§ WHAT THE EXERCISE ASKS: Reproduce the data between the line containing "Switch to details" and the line containing "(x=487, y=45)", inclusive.

§ Target position data:
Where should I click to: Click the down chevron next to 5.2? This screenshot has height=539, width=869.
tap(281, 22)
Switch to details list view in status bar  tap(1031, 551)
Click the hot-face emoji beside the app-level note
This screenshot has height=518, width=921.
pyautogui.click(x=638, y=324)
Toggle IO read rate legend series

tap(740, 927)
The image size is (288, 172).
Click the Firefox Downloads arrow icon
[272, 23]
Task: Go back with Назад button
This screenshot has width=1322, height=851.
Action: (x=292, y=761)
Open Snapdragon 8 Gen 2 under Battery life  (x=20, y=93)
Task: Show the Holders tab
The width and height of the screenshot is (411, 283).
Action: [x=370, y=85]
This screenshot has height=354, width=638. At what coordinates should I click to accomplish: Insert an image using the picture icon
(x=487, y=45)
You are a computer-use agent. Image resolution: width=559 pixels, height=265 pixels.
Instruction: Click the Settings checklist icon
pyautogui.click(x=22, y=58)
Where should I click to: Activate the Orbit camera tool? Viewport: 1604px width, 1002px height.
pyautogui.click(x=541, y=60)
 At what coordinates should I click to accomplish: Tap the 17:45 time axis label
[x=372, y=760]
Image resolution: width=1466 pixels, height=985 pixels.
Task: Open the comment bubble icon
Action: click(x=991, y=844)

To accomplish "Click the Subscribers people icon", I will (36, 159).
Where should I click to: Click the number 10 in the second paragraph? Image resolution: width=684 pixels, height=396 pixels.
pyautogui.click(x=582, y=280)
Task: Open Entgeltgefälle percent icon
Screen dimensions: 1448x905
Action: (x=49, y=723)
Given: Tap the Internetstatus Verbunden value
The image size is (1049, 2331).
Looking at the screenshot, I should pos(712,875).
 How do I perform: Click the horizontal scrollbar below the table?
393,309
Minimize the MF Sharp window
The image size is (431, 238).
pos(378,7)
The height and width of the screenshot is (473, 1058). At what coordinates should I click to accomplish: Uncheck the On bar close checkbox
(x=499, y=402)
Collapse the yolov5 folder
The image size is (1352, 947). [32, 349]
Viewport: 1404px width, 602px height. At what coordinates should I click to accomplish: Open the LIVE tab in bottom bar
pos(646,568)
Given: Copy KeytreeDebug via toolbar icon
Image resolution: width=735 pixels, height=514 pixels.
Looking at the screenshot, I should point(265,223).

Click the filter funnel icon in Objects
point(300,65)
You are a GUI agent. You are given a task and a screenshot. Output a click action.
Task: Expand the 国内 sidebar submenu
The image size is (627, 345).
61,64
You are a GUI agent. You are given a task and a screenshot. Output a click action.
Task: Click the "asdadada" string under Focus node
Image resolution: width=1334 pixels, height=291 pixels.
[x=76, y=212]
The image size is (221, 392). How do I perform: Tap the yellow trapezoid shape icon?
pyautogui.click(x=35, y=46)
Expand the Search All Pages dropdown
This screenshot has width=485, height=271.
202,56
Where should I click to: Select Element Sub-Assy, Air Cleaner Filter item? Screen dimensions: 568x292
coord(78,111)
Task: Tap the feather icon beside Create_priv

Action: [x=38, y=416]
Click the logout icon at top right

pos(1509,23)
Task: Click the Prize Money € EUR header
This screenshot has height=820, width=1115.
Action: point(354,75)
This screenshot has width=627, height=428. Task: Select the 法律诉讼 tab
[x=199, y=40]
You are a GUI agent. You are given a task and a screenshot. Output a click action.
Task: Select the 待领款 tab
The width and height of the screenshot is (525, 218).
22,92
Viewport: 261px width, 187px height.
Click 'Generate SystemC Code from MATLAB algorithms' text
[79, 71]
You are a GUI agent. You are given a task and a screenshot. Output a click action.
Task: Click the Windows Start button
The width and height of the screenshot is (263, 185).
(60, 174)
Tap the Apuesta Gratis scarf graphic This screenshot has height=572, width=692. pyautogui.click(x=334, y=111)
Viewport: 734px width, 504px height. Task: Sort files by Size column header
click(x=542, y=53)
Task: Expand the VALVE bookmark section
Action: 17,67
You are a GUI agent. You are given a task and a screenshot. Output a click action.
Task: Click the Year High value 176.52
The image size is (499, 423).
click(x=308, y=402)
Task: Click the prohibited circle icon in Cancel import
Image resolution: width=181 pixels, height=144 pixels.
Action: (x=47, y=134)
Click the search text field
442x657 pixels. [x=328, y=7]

§ TASK RESPONSE:
Switch to details list view in status bar  tap(1031, 551)
Click the hot-face emoji beside the app-level note
This screenshot has height=518, width=921.
pyautogui.click(x=638, y=324)
Toggle IO read rate legend series

tap(740, 927)
The image size is (288, 172).
Click the Firefox Downloads arrow icon
[272, 23]
Task: Go back with Назад button
This screenshot has width=1322, height=851.
Action: (x=292, y=761)
Open Snapdragon 8 Gen 2 under Battery life  (x=20, y=93)
Task: Show the Holders tab
The width and height of the screenshot is (411, 283).
Action: [x=370, y=85]
This screenshot has height=354, width=638. At what coordinates should I click to accomplish: Insert an image using the picture icon
(x=487, y=45)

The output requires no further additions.